Lunch was a quiet affair. I didn't register too much, being sleep deprived and too caught up in other things to bother concentrating on anything else than chewing my food before swallowing. It would have continued that way, if Agnes hadn't started talking next to me, apparently to me, in a very odd voice. It sounded as if she was shocked and surprised, something which I wasn't used to in Agnes Lestrange, one of the most balanced and calm people in the world.

"Has anyone been watching the Gryffindors today?" She asked quietly.

"Nope. Granger's been watching me though," I answered while working my way through a ham and cheese pie. "Can't say they've done too much to earn any attention either."

"Granger has." Agnes nodded towards the bushy haired object of our conversation. "Haven't you seen the brooch she's wearing?"

"Brooch? Since when does Granger wear jewellery?" Millicent turned her head discreetly to watch the Gryffindor in question. "She's a no-nonsense girl, unlike Brown and the Gryffindor Patil."

"Well, what surprises me more than the fact that she's wearing it is what the brooch looks like." Agnes explained. "It's at least one snake, might be two. Isn't there and unwritten rule that no one but the member of a House is allowed to wear the House emblem? And besides, Gryffindors go out of their way not to be associated with snakes. She's wearing it as if she's done it since she was born. Has someone manipulated Granger's brain?"

"She's wearing the snakes?" I looked up sharply at Granger.

Agnes had been correct in her observations; Granger was sitting there in the middle of everything gold and red, wearing the Slytherin Cross I'd made. None of the Gryffindors, except Thomas and the little Weasley seemed to have even noticed she was wearing it, and everyone but those two ignored Granger. Potter looked like he wanted to be somewhere else and didn't even glance at Granger, and Weasley looked largely embarrassed at the whole thing. They still hadn't gotten over their quarrel, it seemed. Good for them. Quarrels among enemies was nothing but beneficial for us, and Slytherin needed every advantage we could get.

"You knew about those?" Agnes questioned.

"Of course. I made them." I sputtered, not thinking about what I had said before it was spoken.

"You gave Granger jewellery? You fancy her?" Millicent snorted.

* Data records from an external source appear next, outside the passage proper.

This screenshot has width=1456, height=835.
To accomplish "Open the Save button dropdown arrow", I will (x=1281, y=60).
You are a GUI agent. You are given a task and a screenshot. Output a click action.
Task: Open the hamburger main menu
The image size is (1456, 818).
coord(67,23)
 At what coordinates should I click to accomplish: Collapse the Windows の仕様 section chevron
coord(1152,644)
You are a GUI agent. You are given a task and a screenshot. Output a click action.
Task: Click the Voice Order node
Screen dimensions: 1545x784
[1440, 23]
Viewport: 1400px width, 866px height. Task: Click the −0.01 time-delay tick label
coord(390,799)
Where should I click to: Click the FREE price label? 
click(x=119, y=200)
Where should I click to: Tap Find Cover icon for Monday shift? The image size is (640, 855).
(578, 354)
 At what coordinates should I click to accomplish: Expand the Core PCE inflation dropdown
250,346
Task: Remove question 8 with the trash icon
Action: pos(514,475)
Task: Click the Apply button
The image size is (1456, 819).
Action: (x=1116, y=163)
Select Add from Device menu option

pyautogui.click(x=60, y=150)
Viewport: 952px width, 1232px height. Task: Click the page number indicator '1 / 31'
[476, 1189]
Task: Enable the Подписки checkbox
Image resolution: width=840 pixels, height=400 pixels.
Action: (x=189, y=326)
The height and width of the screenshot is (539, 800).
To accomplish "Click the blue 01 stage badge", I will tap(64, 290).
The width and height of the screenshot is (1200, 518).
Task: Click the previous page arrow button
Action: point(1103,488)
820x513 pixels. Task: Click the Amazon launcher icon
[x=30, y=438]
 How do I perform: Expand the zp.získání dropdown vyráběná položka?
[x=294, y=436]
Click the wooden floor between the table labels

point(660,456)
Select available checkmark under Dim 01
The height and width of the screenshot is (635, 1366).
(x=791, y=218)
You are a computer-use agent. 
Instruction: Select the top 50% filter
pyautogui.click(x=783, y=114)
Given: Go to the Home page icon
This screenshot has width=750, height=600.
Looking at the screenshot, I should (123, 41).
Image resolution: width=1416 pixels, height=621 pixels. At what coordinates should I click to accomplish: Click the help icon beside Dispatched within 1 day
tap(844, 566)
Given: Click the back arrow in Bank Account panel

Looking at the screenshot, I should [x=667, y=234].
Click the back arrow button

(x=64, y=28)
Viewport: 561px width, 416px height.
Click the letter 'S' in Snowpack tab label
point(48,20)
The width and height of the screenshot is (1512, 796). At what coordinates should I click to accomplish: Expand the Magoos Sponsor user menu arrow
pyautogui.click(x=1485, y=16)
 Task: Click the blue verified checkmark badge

"No!" I spat, "I wanted to see if she'd actually wear it, and she did. I pointed that out, and ended up in detention because of her reaction. She shouldn't be wearing it now; she's supposed to be hating it. Why do all my plans end up in pieces?"

"Because they aren't plans, they're wild ideas." Agnes shrugged. "As your plans go, this one sound fascinating, and good even, but you've forgotten one important factor."

"And what's that?" I grumbled.

"Granger's a girl."

Agnes smiled mysteriously at me, and left the table. I sat there for a while, staring at my pie, puzzling over girls and their strange ways, before giving in and eating again. Girls were too much trouble to be worrying about at this time of day.

'

Ending Notes; And Blaise's left alone with his thoughts once again. I do that too much to him, I fear.